- Born: Cheikh Seydil Moctar Mbacké Nioro du Rip
- Education: Paris Institute of Statistics (BS) University of Pennsylvania (PhD)
- Known for: Demographic research
- Awards: Foreign Associate of the National Academy of Sciences (2018)
- Scientific career
- Fields: Biostatistics
- Workplaces: Rockefeller Foundation Université de Thiès
- Thesis: Estimating child mortality from retrospective reports by mothers at time of a new birth : the case of the EMIS surveys (1986)
- Website: indepth-network.org/dr-cheikh-mbacke

= Cheikh Mbacke =

Senegalese statistician

Cheikh Seydil Moctar Mbacké is a Senegalese statistician. He is a research fellow in the Center for Research on Applied Economics and Finance at the Université de Thiès in Senegal. He works in international development, with a particular focus on population and health research in Sub-Saharan Africa. Mbacke was elected a Foreign Associate of the National Academy of Sciences (NAS) in 2018.

== Early life and education ==
Mbacké is from Nioro du Rip, a small town in Senegal. He was raised speaking Wolof language, English and Spanish. He studied statistics at the Institute of Statistics of the University of Paris, and graduated with a bachelor's degree. He earned his master's degree in Demography at the Institute of Demographic Training and Research in Yaoundé. He joined the civil service in the Senegalese Statistic Bureau in 1976. Mbacké moved to the University of Pennsylvania for his doctoral studies, earning a Ph.D. degree in statistics in 1986.

== Career and research==
After graduating, Mbacké moved to Bamako, where he started his career as a demographic researcher. He worked at the Unité Socio-Economique et de Démographie (USED). Here he was involved with the first Senegalese census. Mbacké joined the International Union for the Scientific Study of Population (IUSSP) in 1989.

Mbacké advocated for the expansion of USED, and soon it became the Centre d'Études et de Recherche sur la Population pour le Développement (CERPOD). He was eventually appointed Head of the Training Division at the Sahel Population and Development Research Center.

In 1992 Mbacké left CERPOD to create a Rockefeller Foundation African population science office in Nairobi. He led a series of research projects that connect international foundations with researchers in Africa. He was appointed the Rockefeller Foundation Representative for Africa in 1999 and Director of Africa Programs in 2000. He was awarded the Rockefeller Foundation Outstanding Achievement Award in 2003. In 2003 he moved to the Rockefeller Foundation headquarters in New York City, where was made Vice President for Regional Planning.
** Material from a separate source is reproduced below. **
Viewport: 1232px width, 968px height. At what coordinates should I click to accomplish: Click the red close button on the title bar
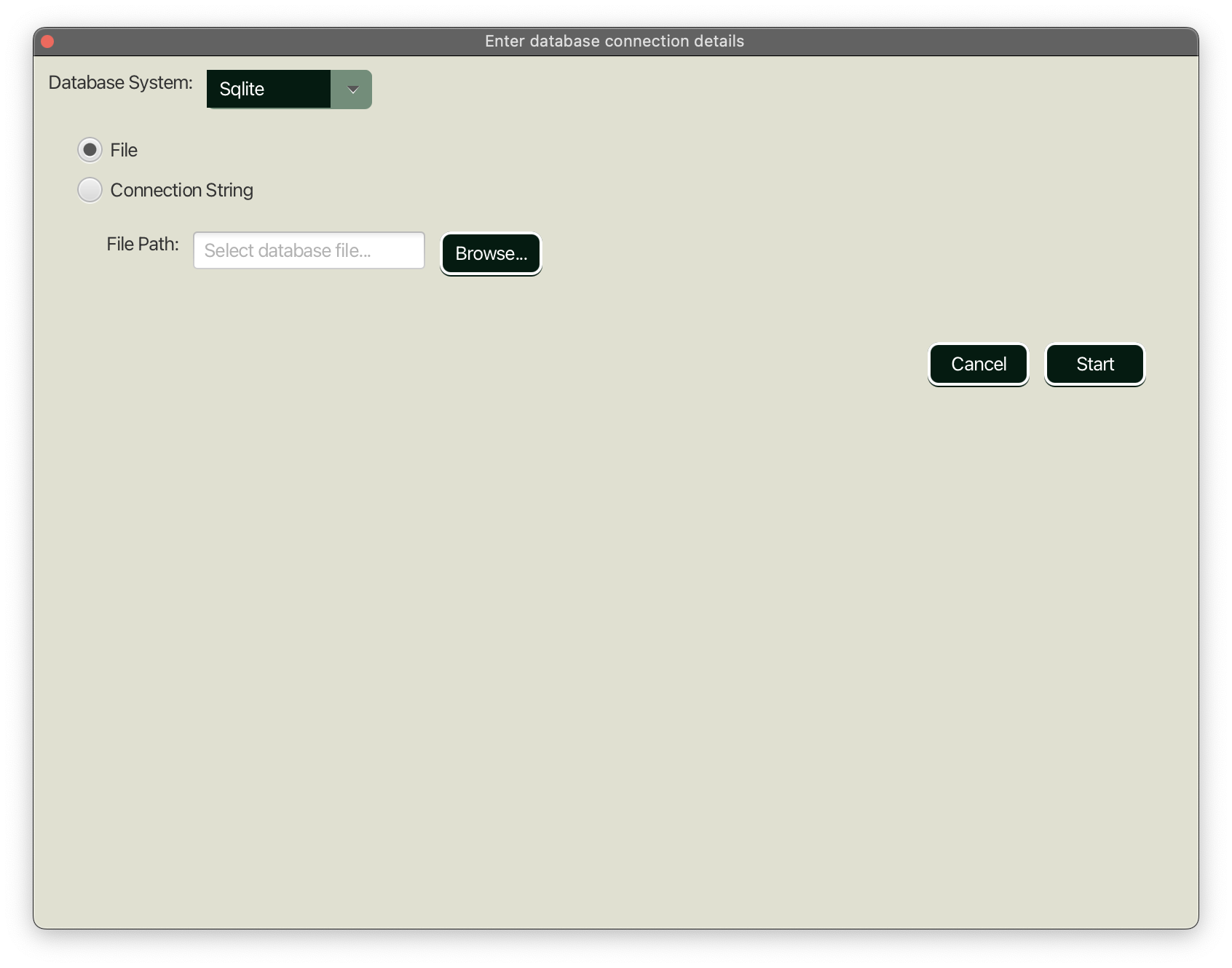[47, 41]
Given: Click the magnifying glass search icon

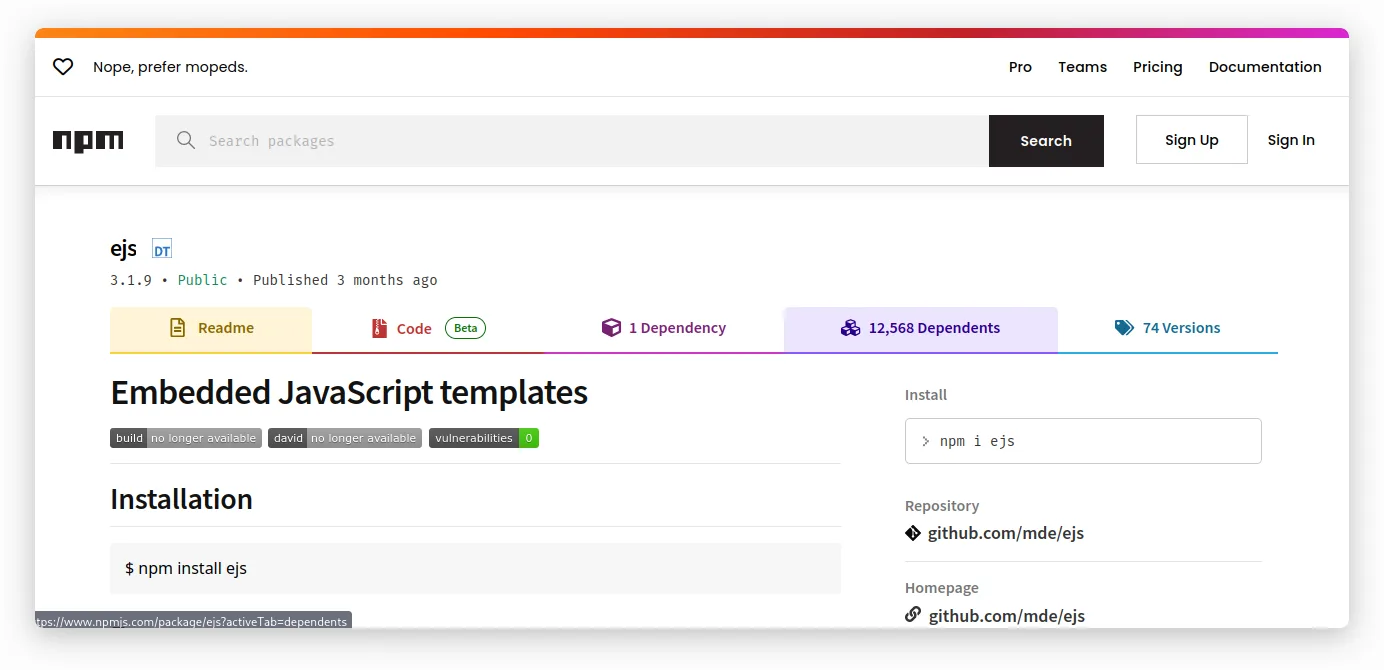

He joined the population program at the William and Flora Hewlett Foundation in 2006 as a senior advisor. In this capacity he supports the training of African population scientists. Mbacké has argued that African leadership has to make sustainable health policies. He served on the council of the IUSSP between 2010 and 2013.

He joined Center for Research on Applied Economics and Finance at the Université de Thiès in 2015, where he uses the National Transfer Accounts approach to study demographic change and economic growth. That year he was named the IUSSP laureate. The Hewlett Foundation described the impact of Mbacké's work,"Almost every African demographer, and many population scientists from other regions, can trace a pivotal moment in their own careers to advice, support, ideas, and constructive critique offered by Cheikh Mbacké."

Mbacké is Chair of the Board of Directors of Tostan, an organisation in Africa that looks to develop rural communities in Africa. He serves on the Board of Directors of the African Institute for Development Policy. He is a member of the World Health Organization (WHO) African advisory committee on health research and development.

===Awards and honors===
Mbacké was elected a foreign associate of the National Academy of Sciences (NAS) in 2018.